Aquí mi necesidad de ahondar en el estatismo era mayor, el texto de Logan además permitía esa lectura, pues si dos hombres pasan la vida debatiendo sobre la belleza y el arte es porque tienen el tiempo para hacerlo, y han logrado aislarse lo suficiente para dejar salir lo que ellos mismos son en su más profundo ser. Los hombres que piensan guardan silencio, incluso para responder acaloradamente. Los hombres que piensan no dejan escapar la emoción sino hasta el último momento donde no ven otro recurso que alzar la voz para revelar la estructura de la creación que proviene de su interior. Para mí, Rothko pintaba sobre esas bases, y aunque nunca lo expuse de esta manera en los ensayos, el grupo fue entrando en una dinámica inconsciente que nos arrastraba hasta esa corriente; pocas veces uno tiene la posibilidad de reflexionar sobre la historia para aprender a escucharla. Hoy día eso es un milagro, el teatro está en automático, como la vida en general, hay quienes se dicen «si pienso me deprimo, entonces prefiero hacer».
Creo que el actor debe tomarse el tiempo para vivir lo que el personaje amerita. Pasar por sobre la emoción del personaje es creer que este no tiene una vibración interna; actuar se trata de saber dirigir esa fuerza, no de forzarla, no de exteriorizarla llanamente para que se vea o se escuche. Basilio y Gabriel dieron una clase de actuación en ese sentido. Mientras yo indagaba en el mundo intelectual de la obra a través de figuras como Nietzsche, Pollock o Matisse ―intentando comprender el imaginario que rodeaba a los personajes― Basilio se retaba dándolo todo para recoger lo necesario y Gabriel exploraba con minuciosidad el valor de cada gesto.

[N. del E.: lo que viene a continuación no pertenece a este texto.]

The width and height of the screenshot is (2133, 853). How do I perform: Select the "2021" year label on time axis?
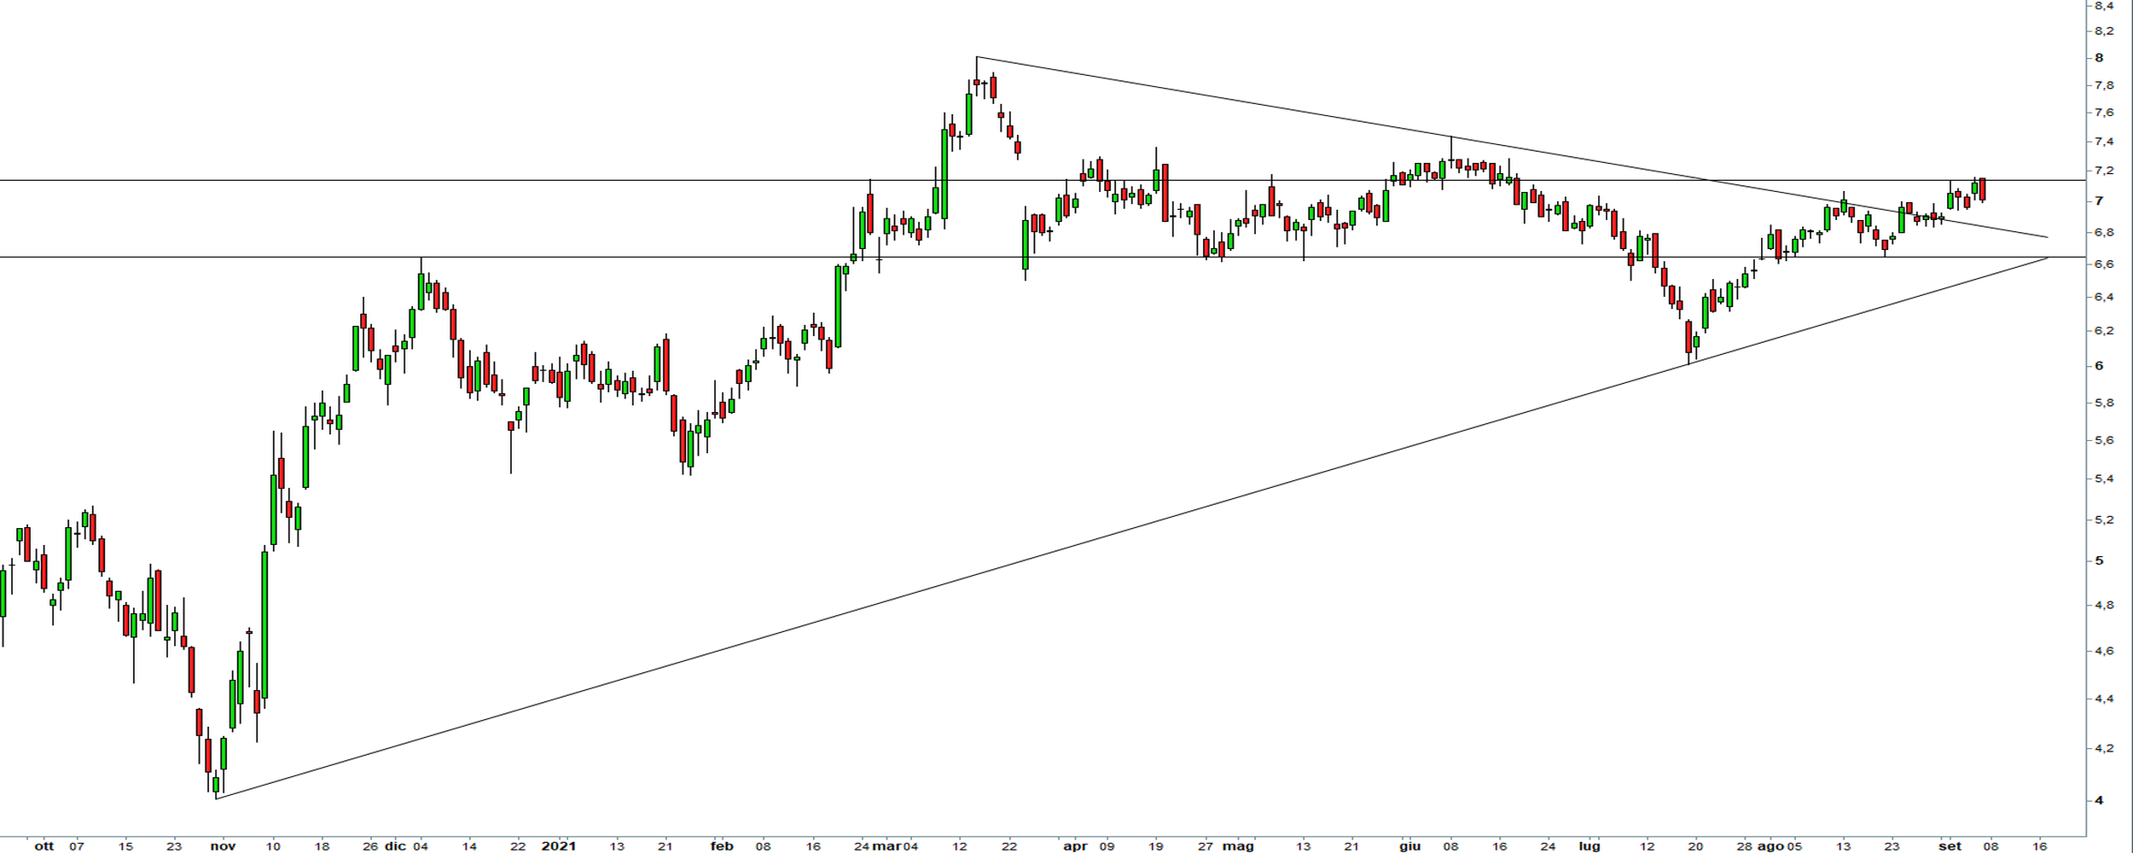pyautogui.click(x=559, y=846)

Rojo es el resultado de un alineamiento. No solo Rothko y su asistente debaten en una pieza de cámara sino que la obra respira la necesidad de ese debate. La idea de convertir el estudio del pintor en un gran Pollock proviene de ese asentamiento, de exponer que se puede estar corrompido por las emociones, mientras el mundo que habitas te va devorando.
El público supo agradecerlo. Pocas veces, en medio de esta desoladora ciudad, de este desolador país, se sienta uno dispuesto en un teatro a escuchar una cátedra de arte. Sorprende pues que con el opus 62 de Beethoven los asistentes se conmovieran en su butaca al ver a Rothko bañado en sangre. Yo me conmoví el día que lo vi por primera vez, porque frente a un hombre agotado de pensar y buscar la verdad en su interior uno debe guardar respeto y conmoverse.
Acerca del director:
Daniel Dannery (Caracas, 1984) es licenciado en Artes por la Universidad Central de Venezuela en la mención de cinematografía. Ha desarrollado carrera como director de teatro, actor y dramaturgo para la agrupación teatral Skena desde hace 10 años.